**THE REQUEST**
Rewrite every line from the start of the records up to and including the line with "coord(202,603)", changing only the click coordinates in the answers: multiply each by 0.25 and round to the nearest whole number, with halves rounded up.

○ ○ ○ ○ ○

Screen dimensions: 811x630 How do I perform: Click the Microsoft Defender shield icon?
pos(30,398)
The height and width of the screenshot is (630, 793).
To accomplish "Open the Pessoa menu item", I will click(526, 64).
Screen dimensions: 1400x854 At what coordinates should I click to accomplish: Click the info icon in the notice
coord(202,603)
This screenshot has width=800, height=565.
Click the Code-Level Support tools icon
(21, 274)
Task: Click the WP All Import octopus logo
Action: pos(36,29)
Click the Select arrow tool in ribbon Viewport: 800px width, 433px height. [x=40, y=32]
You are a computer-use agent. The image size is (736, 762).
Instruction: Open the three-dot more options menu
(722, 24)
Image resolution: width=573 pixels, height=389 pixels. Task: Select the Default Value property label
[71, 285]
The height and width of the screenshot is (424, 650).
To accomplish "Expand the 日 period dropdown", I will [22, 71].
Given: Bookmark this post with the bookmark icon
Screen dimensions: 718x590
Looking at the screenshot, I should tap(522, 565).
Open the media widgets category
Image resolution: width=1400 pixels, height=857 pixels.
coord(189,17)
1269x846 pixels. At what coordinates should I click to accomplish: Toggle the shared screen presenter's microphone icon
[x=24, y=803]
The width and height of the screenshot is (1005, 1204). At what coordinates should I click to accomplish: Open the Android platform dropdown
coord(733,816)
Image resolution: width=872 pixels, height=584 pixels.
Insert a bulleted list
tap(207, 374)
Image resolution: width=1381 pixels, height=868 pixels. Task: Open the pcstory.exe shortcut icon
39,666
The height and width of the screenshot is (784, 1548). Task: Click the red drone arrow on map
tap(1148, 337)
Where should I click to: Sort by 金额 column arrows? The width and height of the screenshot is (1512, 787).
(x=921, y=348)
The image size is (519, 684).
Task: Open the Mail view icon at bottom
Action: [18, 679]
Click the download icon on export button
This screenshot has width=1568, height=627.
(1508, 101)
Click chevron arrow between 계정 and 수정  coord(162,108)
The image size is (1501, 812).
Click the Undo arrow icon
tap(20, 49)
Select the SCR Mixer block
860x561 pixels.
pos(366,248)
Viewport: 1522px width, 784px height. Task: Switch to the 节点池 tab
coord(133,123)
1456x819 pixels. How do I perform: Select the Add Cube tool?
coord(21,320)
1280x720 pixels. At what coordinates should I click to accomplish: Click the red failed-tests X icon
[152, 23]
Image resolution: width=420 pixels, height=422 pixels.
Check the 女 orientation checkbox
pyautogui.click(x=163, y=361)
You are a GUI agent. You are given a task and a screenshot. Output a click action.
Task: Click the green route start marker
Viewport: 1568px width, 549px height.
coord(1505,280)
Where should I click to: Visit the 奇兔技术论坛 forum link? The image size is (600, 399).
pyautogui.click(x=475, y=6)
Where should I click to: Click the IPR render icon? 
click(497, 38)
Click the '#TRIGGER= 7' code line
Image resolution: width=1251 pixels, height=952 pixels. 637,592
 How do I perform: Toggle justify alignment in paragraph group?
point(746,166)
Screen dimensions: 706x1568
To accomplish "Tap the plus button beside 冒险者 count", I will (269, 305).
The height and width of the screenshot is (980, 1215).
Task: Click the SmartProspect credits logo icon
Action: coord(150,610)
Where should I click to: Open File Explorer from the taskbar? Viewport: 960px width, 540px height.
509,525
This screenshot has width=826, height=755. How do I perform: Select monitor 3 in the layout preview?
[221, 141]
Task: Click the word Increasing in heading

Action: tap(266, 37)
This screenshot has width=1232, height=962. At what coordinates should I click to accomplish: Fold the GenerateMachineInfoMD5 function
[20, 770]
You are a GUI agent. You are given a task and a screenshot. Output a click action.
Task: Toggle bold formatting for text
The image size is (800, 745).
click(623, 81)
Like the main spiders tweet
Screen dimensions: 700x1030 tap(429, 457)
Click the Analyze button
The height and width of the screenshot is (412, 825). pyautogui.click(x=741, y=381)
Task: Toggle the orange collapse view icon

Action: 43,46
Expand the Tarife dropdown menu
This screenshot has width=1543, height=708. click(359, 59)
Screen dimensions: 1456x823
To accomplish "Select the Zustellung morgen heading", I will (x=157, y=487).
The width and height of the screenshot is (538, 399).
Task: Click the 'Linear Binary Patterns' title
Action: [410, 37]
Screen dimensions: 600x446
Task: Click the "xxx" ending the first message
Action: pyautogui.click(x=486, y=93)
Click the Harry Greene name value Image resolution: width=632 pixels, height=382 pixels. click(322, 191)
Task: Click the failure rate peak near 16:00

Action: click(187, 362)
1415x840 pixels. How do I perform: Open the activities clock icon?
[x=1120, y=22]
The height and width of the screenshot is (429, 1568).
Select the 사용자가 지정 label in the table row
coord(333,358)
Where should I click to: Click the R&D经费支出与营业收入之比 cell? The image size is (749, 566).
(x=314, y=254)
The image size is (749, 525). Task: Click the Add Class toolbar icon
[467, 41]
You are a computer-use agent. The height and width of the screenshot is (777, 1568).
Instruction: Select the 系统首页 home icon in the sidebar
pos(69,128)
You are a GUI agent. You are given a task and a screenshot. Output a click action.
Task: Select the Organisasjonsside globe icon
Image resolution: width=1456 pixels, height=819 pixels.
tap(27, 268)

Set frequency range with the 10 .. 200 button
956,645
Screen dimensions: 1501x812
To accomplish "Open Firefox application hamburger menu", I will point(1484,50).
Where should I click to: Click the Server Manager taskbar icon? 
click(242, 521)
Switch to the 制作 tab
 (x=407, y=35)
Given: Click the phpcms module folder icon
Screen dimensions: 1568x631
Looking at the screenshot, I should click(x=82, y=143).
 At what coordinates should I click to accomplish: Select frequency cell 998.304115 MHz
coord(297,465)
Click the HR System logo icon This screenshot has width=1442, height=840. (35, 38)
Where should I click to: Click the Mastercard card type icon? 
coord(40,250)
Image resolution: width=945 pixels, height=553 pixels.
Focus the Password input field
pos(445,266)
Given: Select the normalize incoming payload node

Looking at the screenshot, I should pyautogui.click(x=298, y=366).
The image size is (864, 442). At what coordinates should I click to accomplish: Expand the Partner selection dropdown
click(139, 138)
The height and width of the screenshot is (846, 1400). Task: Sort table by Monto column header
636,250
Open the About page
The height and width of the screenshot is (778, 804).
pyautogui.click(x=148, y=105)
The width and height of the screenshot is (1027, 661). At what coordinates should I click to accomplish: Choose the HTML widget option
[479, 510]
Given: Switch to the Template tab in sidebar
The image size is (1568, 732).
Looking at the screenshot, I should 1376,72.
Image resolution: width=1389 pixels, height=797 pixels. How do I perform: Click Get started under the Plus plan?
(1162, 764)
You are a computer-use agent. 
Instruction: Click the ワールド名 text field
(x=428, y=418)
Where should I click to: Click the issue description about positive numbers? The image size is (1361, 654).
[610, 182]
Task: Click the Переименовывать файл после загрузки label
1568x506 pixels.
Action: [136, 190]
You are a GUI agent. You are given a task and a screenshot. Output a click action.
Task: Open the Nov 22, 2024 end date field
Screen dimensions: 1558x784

○ ○ ○ ○ ○

**FULL RESPONSE**
Screen dimensions: 811x630 How do I perform: Click the Microsoft Defender shield icon?
pos(8,100)
The height and width of the screenshot is (630, 793).
To accomplish "Open the Pessoa menu item", I will click(132, 16).
Screen dimensions: 1400x854 At what coordinates should I click to accomplish: Click the info icon in the notice
coord(51,151)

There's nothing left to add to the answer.